Richard G. Gann presented the fifth Historical Lecture on December 4, 2009. Gann, former chief of the NIST Fire Science division, described the growth in understanding of the nature of urban fires and the increasing sophistication of the NBS/NIST program in its efforts to minimize the probability of destructive fires and to limit the losses of life and property when fires occur. Commencing with a focus on adequate fire-fighting equipment and uniformity of that equipment across America, NBS research moved towards a scientific understanding of the nature of flame and of the mechanisms that contribute to the spread of fires in a variety of settings. Mathematical modeling has become an important feature of the program, leading to a marked ability to predict the danger of fire in specific situations as well as to enable fire fighters to better control fires.

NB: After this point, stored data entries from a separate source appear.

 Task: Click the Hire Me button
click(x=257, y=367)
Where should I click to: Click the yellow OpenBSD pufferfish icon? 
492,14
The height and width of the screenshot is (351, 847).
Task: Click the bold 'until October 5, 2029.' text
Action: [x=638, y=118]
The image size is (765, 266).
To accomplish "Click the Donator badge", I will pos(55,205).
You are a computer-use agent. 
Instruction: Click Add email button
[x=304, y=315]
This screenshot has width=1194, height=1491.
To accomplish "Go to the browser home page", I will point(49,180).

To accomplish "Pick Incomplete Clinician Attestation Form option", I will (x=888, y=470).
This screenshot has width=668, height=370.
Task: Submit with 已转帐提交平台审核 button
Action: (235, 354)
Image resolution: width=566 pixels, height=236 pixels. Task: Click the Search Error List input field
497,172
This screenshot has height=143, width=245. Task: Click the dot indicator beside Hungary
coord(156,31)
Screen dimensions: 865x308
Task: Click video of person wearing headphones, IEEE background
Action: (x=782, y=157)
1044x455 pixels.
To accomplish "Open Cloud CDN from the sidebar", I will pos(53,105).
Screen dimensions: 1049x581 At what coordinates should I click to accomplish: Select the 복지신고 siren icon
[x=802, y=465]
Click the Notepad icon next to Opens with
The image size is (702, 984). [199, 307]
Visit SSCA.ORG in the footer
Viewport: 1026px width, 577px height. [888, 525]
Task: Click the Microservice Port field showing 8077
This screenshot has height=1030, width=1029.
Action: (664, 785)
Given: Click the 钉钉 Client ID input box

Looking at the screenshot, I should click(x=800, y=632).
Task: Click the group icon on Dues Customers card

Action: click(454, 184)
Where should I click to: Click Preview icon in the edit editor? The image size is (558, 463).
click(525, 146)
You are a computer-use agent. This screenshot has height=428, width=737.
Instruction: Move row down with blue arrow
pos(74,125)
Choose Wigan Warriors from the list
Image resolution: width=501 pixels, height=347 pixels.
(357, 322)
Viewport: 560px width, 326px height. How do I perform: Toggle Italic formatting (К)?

The sixth Historical Lecture was presented on December 3, 2010. Its title was "NBS and the Laser On the 50th Anniversary of the Laser." Two speakers—Howard P. Layer and William D. Phillips—highlighted different aspects of laser science at NIST. The laser (light amplification by the stimulated emission of radiation) was developed 50 years ago. To celebrate this anniversary, Howard Layer spoke about the use of an iodine-stabilized helium-neon laser to improve the definition of length. This major metrological achievement was made possible during the period 1969 to 1983 through the use of the NIST cesium-based atomic clocks with the added benefit of a defined value for the speed of light. The work involved a collaboration between an NBS Boulder group and their counterparts in Gaithersburg. Layer was directly involved in the experiments. He was joined in the colloquium by William D. Phillips, who demonstrated the use of lasers to slow atomic motion nearly to a Doppler-free state, an achievement for which he was awarded the Nobel Prize in Physics in 1997. Phillips presented details of his experiments, and the theory behind them.
The seventh Historical Lecture was given December 2, 2011 by Richard L. Kautz, who participated in the development of arrays of superconducting Josephson junctions to provide a new international standard of voltage. These devices, prepared on a single small chip, replaced the chemical cells that for a century had defined the unit of voltage for standards institutions internationally. Richard shared the NIST 1985 Samuel Wesley Stratton Award with Donald Sullivan. Both were researchers at the NIST laboratories in Boulder, CO.